Higher-order types declare a first-order (or higher order) type parameter(s). Higher-order types declare type constructors as their type parameters. They are of a higher kind. Many higher-kinded types are provided by the cats library (or other libraries like ScalaZ):

  • (* -> *) -> * as is Functor[F[_]] or Monad[F[_]]
  • (* -> *) -> * -> * as is for example the OptionT[F[_], A] monad transformer
  • (* -> *) -> * -> * -> * like the EitherT[F[_], A, B] monad transformer
  • (* -> *) -> (* -> *) -> * -> * as in EitherK[F[_], G[_], A]

Cats

There’s a good discussion of Type classes on the Typelevel Cats site, from which we’ll “lift” this line:

Functional programming tends towards a combination of parametric polymorphism […] and ad-hoc polymorphism.
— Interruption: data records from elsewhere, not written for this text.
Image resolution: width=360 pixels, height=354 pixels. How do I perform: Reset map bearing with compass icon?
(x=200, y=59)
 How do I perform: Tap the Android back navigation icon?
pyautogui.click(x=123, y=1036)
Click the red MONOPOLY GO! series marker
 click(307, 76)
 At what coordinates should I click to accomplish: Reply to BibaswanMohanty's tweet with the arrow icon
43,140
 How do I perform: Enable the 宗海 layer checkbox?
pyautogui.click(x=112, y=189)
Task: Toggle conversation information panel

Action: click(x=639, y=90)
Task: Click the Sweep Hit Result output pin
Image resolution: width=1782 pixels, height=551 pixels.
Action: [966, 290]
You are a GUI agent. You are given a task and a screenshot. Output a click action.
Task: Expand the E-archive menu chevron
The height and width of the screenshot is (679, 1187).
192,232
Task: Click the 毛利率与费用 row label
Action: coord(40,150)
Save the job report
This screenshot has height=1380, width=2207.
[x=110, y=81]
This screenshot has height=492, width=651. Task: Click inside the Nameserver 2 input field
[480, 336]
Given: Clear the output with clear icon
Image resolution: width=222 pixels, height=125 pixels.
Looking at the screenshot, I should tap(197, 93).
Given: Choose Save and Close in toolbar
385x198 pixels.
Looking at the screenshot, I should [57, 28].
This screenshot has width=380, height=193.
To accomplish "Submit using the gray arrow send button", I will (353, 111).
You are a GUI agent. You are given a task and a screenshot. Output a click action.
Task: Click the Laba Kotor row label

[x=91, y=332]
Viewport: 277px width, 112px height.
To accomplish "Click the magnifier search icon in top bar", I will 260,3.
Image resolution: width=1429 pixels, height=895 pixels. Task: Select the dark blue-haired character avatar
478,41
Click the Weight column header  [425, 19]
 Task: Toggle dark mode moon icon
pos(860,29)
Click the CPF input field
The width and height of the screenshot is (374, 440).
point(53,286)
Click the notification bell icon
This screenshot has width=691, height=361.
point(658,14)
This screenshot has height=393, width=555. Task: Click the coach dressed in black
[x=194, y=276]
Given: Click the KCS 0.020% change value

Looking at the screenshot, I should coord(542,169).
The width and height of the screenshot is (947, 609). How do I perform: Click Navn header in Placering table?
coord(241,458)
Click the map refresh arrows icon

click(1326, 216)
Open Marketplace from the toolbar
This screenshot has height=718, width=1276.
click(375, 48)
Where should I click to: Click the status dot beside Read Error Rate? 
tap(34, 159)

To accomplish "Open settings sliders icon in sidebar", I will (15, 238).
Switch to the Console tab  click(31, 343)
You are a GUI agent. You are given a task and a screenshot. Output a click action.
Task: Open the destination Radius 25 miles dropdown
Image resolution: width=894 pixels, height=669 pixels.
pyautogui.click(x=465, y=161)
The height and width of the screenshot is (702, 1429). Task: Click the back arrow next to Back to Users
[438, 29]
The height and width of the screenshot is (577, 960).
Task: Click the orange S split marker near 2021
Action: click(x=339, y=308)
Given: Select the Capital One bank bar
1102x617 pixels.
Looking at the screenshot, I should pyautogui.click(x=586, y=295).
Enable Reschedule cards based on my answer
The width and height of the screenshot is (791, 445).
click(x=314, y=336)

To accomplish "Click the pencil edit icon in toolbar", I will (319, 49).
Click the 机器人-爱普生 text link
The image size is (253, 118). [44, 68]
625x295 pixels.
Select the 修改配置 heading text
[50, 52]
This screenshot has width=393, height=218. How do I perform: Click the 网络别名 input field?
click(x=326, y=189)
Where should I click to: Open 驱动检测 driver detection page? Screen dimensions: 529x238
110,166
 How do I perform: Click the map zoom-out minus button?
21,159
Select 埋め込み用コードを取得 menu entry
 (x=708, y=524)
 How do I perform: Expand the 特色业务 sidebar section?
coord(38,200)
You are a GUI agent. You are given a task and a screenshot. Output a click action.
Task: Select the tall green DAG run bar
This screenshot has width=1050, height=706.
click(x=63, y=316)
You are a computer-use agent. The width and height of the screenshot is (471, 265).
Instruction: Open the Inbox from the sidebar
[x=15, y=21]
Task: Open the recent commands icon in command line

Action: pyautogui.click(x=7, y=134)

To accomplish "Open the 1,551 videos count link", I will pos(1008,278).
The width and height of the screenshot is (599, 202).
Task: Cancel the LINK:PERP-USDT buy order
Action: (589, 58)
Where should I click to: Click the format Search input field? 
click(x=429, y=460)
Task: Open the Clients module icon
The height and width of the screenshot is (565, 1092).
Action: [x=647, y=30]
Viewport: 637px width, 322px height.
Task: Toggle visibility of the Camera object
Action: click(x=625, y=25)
The cats library revolves around a rich collection of type classes that encode a variety of higher-level abstractions. List is an abstraction, Option is another, and both have something in common: both could be viewed as mappable containers - functors. Thus Functor is a higher-level abstraction - an abstraction over abstractions.

Laws

The cats library provides a number of lawful type class instances. All type classes come with a set of implicit laws - laws that are not explicitly laid out in the type class itself. For example a Semigroup implementation must provide an associative binary combine operation. The name, number and type of parameters and type of return value of the operation is known from its signature:

def combine(a1:T, a2:T):T

What is not obvious from the above is the requirement that the combine operation be associative. You, as the library client could attempt to hand-craft an instance of Semigroup[Int] for the integer subtraction operation, perhaps something like this:

def combine(a1:Int, a2:Int):Int = a1 - a2

However the integer subtraction operation is not associative, hence a lawful Semigroup instance for it does not exist. This thing we created above is not a semigroup, and it will not work as expected. Code may use an instance of Semigroup[Int] to combine while folding left or right, assuming that the Semigroup[Int] instance adheres to the associativity law.